El entierro tendrá lugar este martes en la parroquia de San Miguel a las once de la mañana, y la misa será oficiada por el obispo de la Diócesis de Guadix, Ginés Ramón García Beltrán. La capilla se encuentra instalada en la iglesia aledaña a la casa cueva que habitan los Fossores en el cementerio.
Fray José María de Jesús Crucificado fundó en 1953, en el cementerio de Guadix, la orden de los Hermanos fossores de la Misericordia, que habitan en el propio camposanto. Los hermanos comienzan su actividad cada día a las seis y media de la mañana. Desde primera hora, limpian el cementerio, arreglan las sepulturas, asisten y entierran a los fallecidos. Los Hermanos Fossores de la Misericordia comenzaron a existir realmente el día 11 de febrero del año 1953, fecha en que inició su andadura la primera Comunidad en el Camposanto de Guadix.
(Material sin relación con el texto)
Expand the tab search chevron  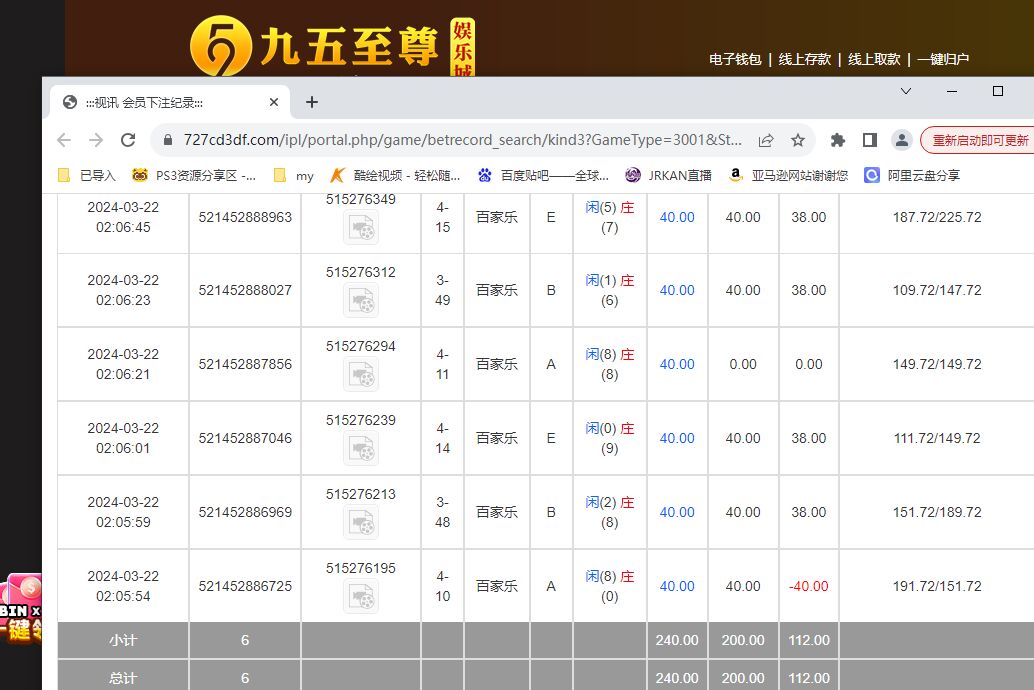(x=906, y=91)
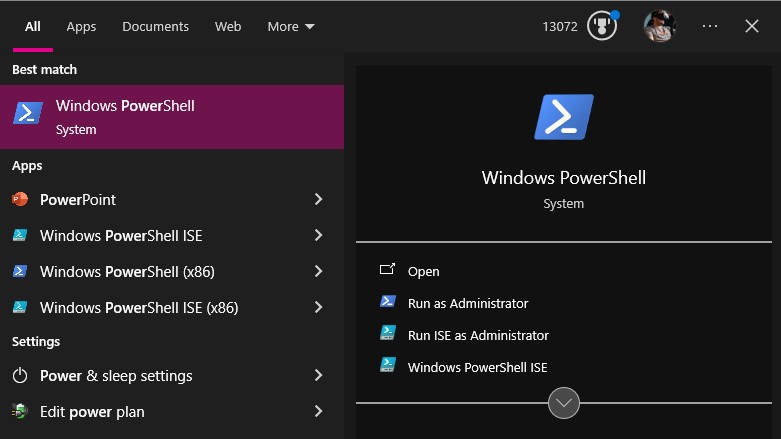The image size is (781, 439).
Task: Click the user profile avatar
Action: [659, 26]
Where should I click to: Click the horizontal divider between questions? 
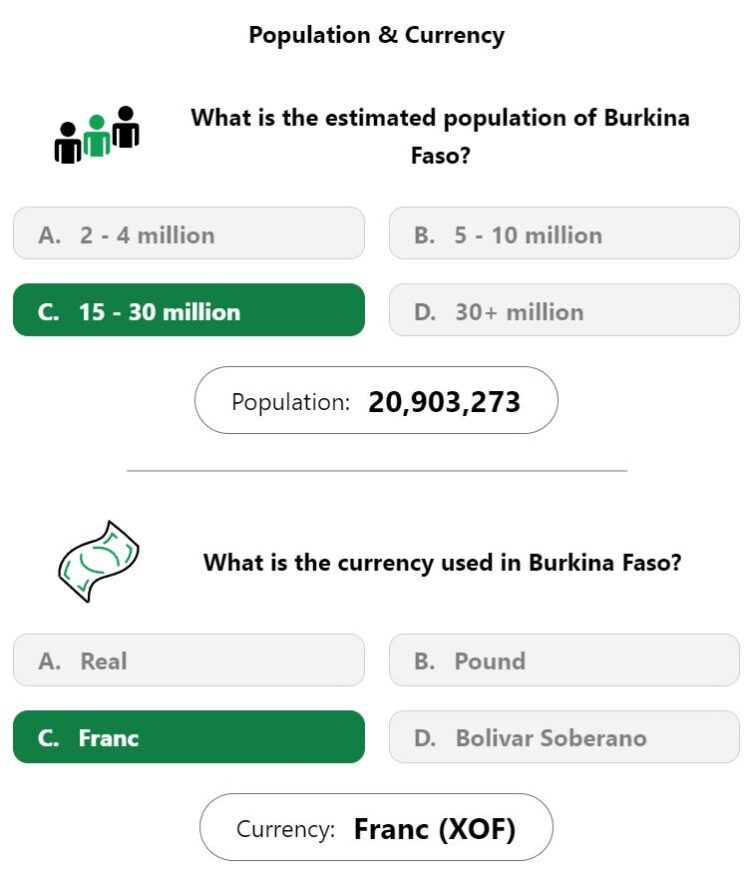click(x=377, y=470)
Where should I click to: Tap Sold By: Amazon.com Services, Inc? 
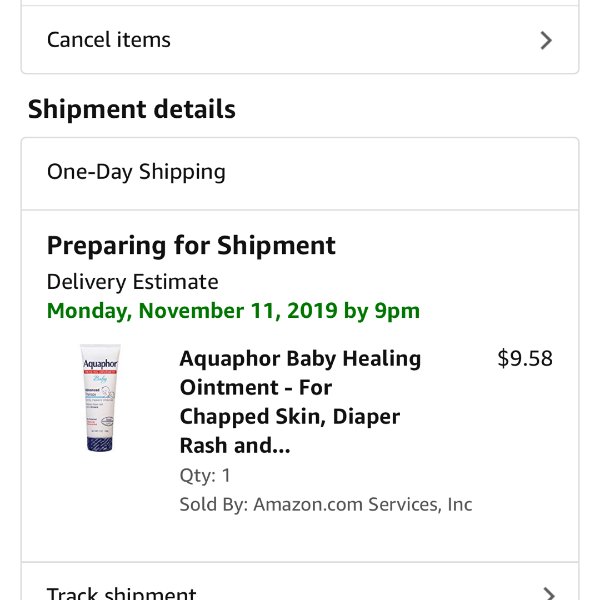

El decreto de su erección, como Pía Unión, sería firmado cinco años más tarde, tras una positiva experiencia, el 16 de Julio de 1958, por el obispo de la Diócesis de Guadix-Baza Rafael Álvarez Lara.
Fueron fundados por Fray José María de Jesús Crucificado, en compañía de Fray Bernardo de la Cruz (que más tarde dejaría este instituto para vivir como eremita en un lugar del Levante español).
La idea inicial de esta fundación surgió en el llamado «Desierto de Nuestra Señora de Belén» de la Sierra cordobesa, donde residían, como miembros de la Congregación de Ermitaños de San Pablo y San Antonio, los citados hermanos.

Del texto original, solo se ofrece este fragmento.